Probably the right call @Fuller2018

BlancheM · 16/03/2018 13:39

I think you're better off leaving it. I'm sorry but I think if she had any hopes of rekindling your friendship, she would have reached out to you herself whilst she was pregnant.
I've been in your shoes, it's crap Flowers

Angelf1sh · 16/03/2018 13:42

I can’t for the life of me understand how anybody could think you were in the wrong over the concert, some people (your friends included) are massively selfish. It’s absolutely black and white, you could not stand up and you were asking a friend to sit with you, not to stay home with you and miss the concert entirely ffs!

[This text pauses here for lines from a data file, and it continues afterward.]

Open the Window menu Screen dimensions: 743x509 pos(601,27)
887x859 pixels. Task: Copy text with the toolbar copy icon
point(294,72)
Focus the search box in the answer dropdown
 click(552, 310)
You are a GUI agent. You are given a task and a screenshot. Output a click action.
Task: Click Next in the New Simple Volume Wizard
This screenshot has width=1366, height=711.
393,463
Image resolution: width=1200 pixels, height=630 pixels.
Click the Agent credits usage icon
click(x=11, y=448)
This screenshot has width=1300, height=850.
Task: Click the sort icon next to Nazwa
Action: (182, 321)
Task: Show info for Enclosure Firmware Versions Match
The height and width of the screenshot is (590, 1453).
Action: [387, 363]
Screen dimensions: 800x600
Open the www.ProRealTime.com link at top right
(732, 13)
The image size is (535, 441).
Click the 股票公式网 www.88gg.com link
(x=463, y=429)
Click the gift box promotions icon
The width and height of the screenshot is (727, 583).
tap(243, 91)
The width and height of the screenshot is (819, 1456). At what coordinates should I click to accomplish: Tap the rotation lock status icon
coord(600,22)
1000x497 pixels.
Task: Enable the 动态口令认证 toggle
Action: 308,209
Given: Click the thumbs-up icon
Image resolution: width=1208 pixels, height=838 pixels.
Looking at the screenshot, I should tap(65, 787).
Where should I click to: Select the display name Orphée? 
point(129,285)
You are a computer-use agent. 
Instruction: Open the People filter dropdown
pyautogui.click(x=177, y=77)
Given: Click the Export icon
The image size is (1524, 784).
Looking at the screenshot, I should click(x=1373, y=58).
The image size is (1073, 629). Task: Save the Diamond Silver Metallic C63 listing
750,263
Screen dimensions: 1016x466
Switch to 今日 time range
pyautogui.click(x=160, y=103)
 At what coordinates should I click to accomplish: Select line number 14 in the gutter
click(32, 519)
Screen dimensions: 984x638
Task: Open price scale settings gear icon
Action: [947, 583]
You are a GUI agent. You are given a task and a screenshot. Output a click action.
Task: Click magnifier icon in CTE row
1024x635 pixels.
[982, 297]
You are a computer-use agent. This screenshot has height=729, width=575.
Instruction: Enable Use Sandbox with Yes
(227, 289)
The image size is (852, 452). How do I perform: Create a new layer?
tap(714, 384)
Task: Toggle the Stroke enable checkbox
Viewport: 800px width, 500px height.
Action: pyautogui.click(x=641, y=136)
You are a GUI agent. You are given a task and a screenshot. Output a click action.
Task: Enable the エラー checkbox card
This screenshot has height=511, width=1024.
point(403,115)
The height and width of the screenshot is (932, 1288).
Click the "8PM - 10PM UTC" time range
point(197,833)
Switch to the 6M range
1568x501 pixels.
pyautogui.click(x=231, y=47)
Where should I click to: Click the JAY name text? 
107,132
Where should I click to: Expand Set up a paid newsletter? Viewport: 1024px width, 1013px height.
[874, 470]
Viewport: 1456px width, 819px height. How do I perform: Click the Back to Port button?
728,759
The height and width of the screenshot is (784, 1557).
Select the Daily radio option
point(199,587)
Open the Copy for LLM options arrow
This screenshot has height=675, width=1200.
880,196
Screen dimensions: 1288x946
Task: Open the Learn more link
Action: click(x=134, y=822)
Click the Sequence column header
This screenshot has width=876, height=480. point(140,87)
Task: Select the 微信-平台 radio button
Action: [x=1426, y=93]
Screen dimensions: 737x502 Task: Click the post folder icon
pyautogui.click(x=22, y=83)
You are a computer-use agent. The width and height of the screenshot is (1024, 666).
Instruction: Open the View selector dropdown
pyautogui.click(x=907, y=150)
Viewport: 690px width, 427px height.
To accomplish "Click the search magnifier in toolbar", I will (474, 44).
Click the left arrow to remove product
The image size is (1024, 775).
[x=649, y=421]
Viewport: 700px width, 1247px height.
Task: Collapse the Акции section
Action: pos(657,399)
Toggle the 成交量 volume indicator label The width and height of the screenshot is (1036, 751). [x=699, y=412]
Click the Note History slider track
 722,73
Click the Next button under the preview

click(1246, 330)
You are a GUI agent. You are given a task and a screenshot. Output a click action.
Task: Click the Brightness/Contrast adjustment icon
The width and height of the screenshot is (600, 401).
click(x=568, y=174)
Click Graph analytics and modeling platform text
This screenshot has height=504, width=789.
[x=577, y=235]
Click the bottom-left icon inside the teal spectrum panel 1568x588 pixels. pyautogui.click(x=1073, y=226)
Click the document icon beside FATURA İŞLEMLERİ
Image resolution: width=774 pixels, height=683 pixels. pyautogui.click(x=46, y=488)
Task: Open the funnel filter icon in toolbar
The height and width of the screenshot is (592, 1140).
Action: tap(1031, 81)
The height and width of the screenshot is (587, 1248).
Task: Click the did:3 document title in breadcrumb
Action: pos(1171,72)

Annnnyyywwwaaayyyy. Things have moved on and I think you did the right thing op, my advice was definitely going to be don’t bother. She sounds a right cow and she never bothered to contact you when you had your baby did she?

TalkinBoutWhat · 16/03/2018 14:42

Neither of you were wrong. You wanted to move, and would have done the same for your friend. She wanted to stay with her sisters.

Just because you would have each chosen different courses of actions doesn't mean either of you were wrong. One way or another, one of you would have ended up doing something they would have preferred not to. It happened to be you.

YOU chose to be all silly about it and drop the friendship. Your friend even said it was all silly. You really did make a mountain out of a molehill.

sidewayswithatescotrolley · 16/03/2018 15:42

Did I ?! hmm

You know you did. You communicated to her your need or expectation of her to change her standing ticket with her sisters for a seated ticket with you, yes? That is the actual point of your thread, that she would not. How can you possibly claim not to have done so?

AllNamesTakenhell · 16/03/2018 17:12

I wouldn't bother. You both could have contacted each other long before now, both chose not to. To me that shows the friendship isn't really wanted on either side, sadly.

Given this was your 'last straw' maybe it is best to remember the ones leading up?

CornforthWhite · 16/03/2018 17:16

I think seeing the pic and realising she’s had a baby and you weren’t told is probably triggering these feelings. That’s the sad part - that you weren’t told about such an important milestone in her life.
She was unreasonable. She hasn’t apologised for being unreasonable despite understanding what it’s like being pregnant.
Move on and remember fondly the good bits about your friendship.